• Problem: Could you reproduce the listing from its start up to and including the line with "Grand Theft Auto V - recenze is", swapping "screenshot" for "capture" and leaving everything else the same? Omit the pictures.

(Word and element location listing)
:::::
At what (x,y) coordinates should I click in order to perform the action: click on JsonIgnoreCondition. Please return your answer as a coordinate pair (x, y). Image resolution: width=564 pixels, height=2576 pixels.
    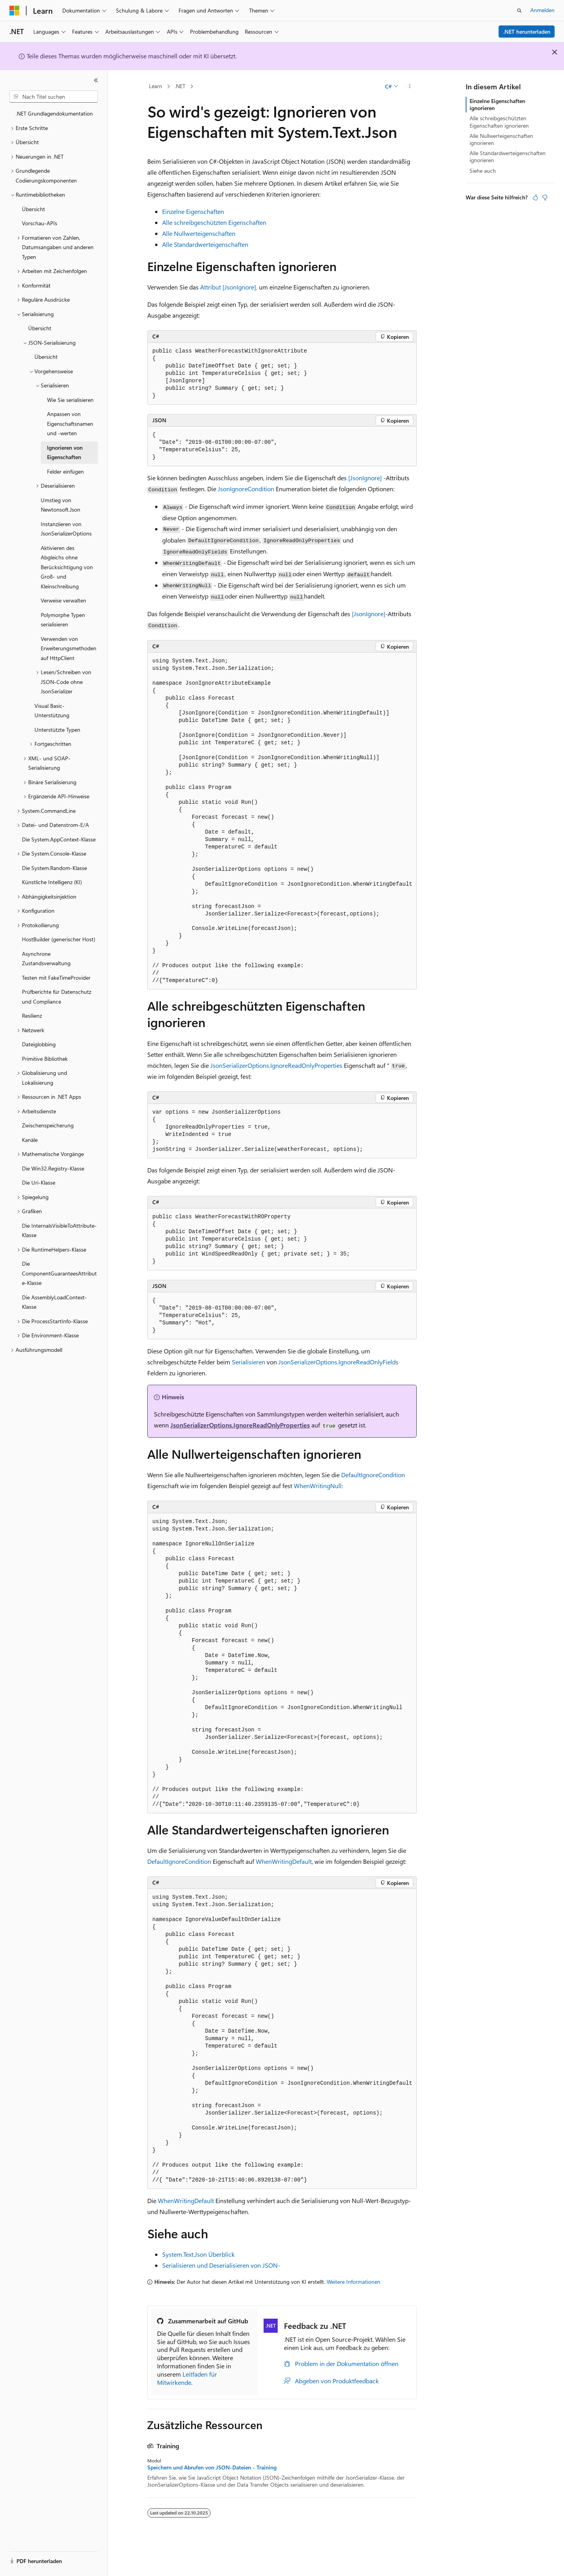
    Looking at the image, I should click on (246, 489).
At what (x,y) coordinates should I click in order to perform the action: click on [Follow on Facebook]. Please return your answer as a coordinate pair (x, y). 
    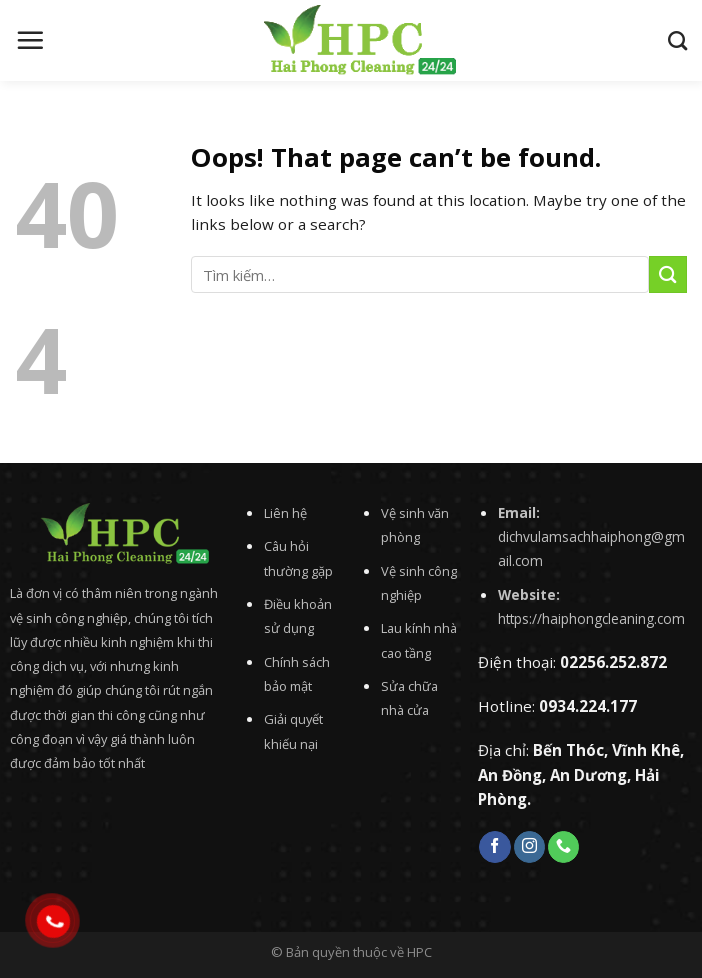
    Looking at the image, I should click on (494, 847).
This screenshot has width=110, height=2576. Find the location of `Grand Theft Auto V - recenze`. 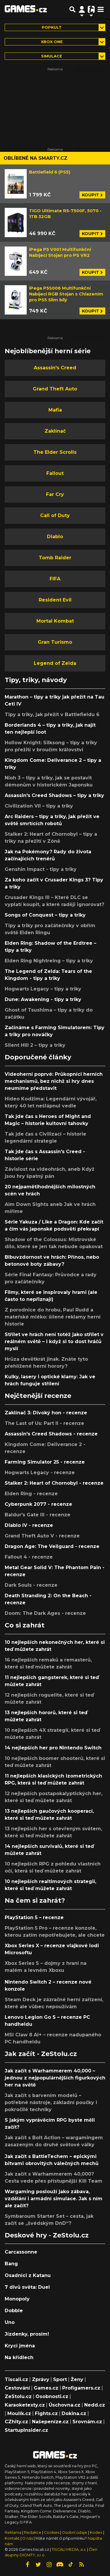

Grand Theft Auto V - recenze is located at coordinates (42, 1536).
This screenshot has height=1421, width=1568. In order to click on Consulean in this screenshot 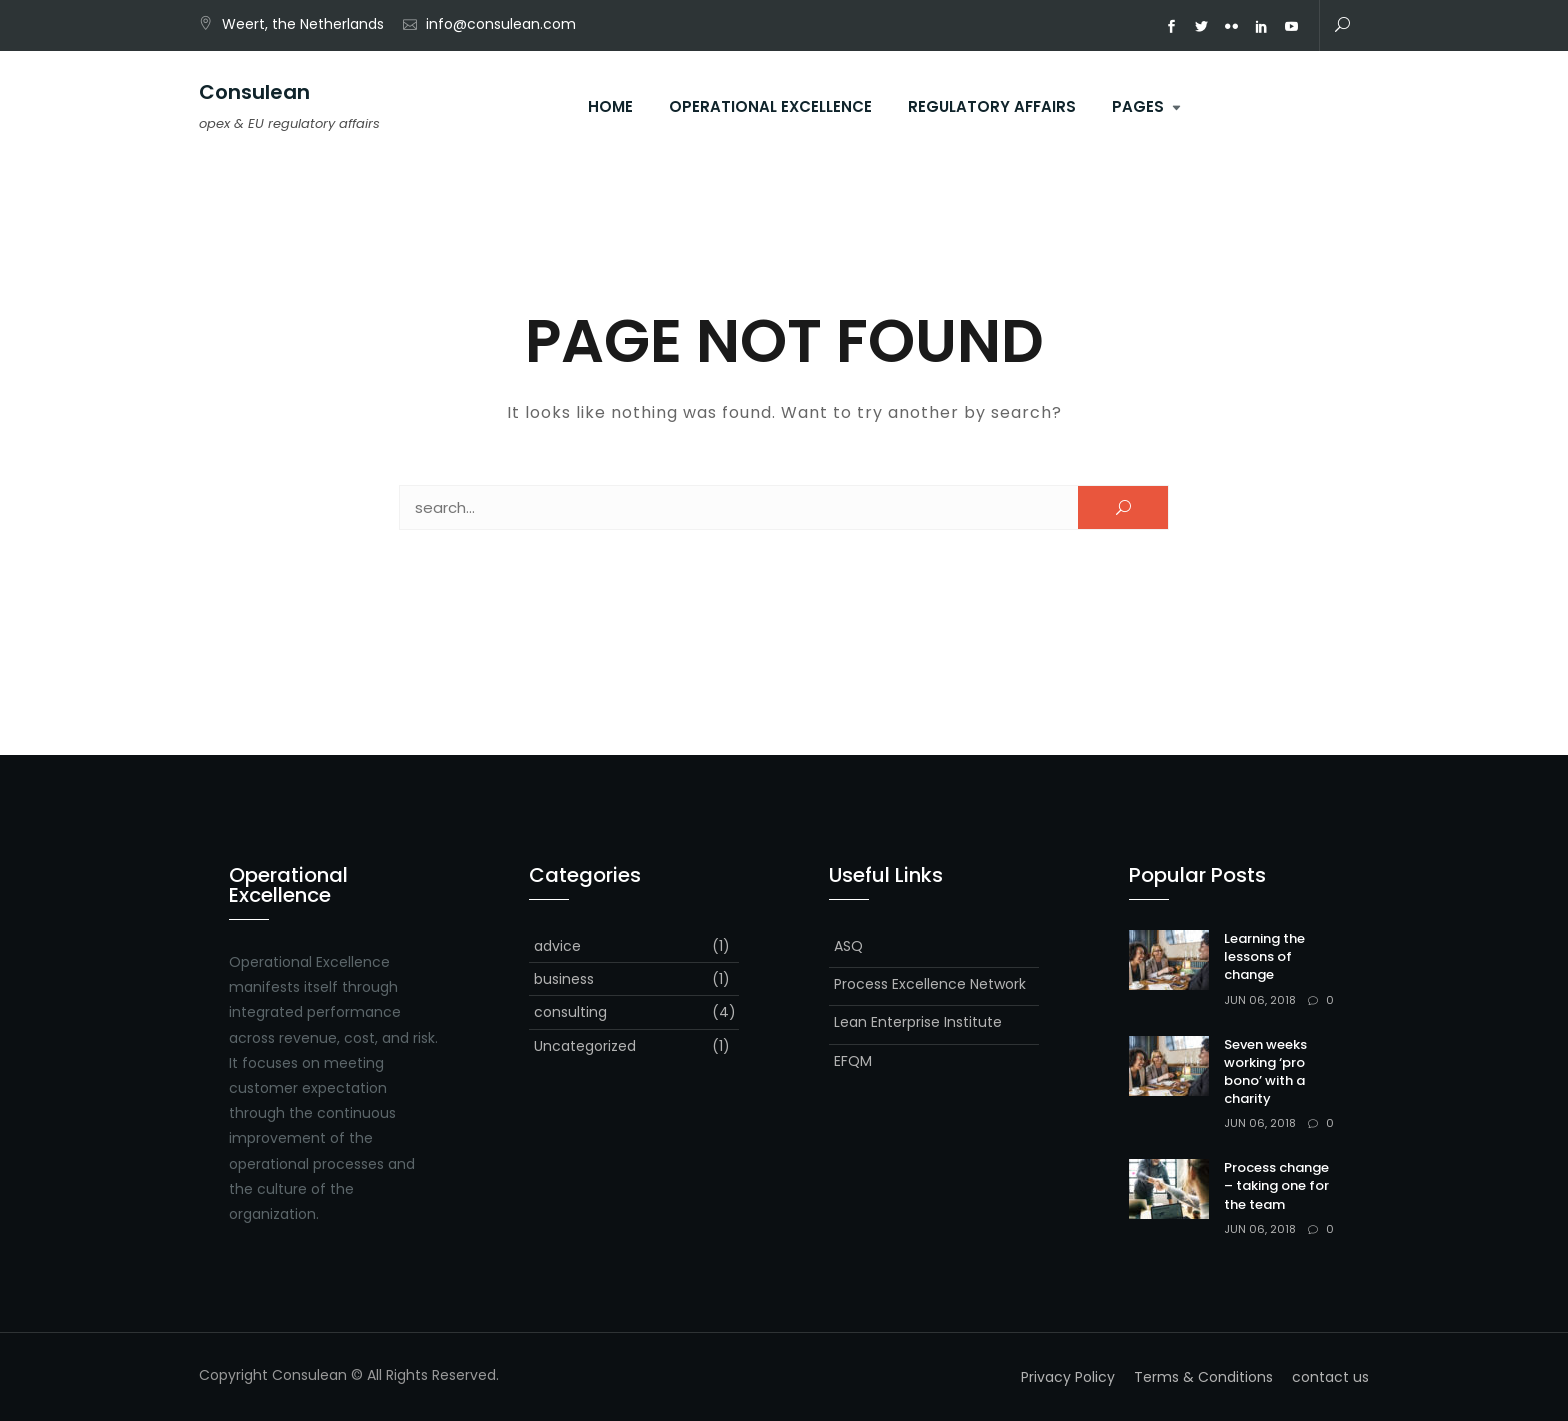, I will do `click(254, 92)`.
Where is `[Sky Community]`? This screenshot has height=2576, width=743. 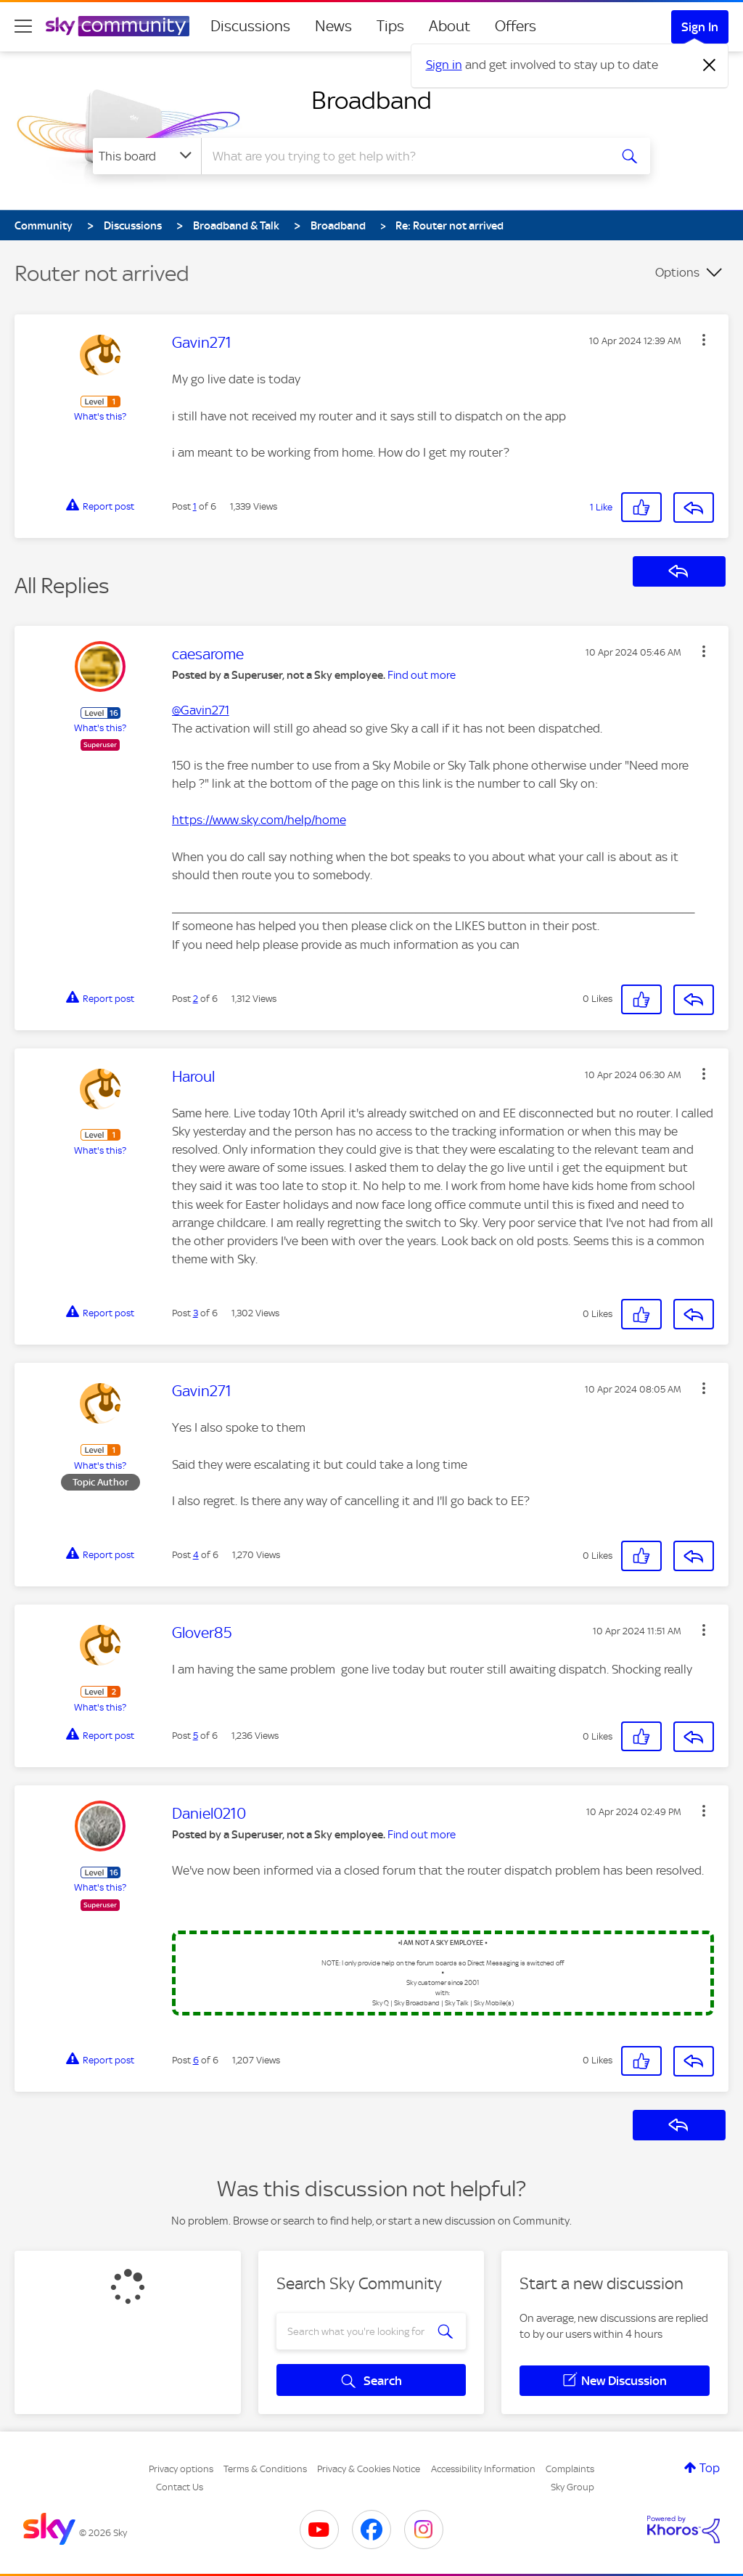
:::::
• Answer to the problem:
At what (x,y) coordinates should I click in order to perform the action: click on JsonIgnoreCondition. Please return your answer as a coordinate pair (x, y). Image resolution: width=564 pixels, height=2576 pixels.
    Looking at the image, I should click on (246, 489).
At what (x,y) coordinates should I click in order to perform the action: click on [Follow on Facebook]. Please return your answer as a coordinate pair (x, y). 
    Looking at the image, I should click on (494, 847).
This capture has width=110, height=2576. Find the location of `Grand Theft Auto V - recenze`. 

Grand Theft Auto V - recenze is located at coordinates (42, 1536).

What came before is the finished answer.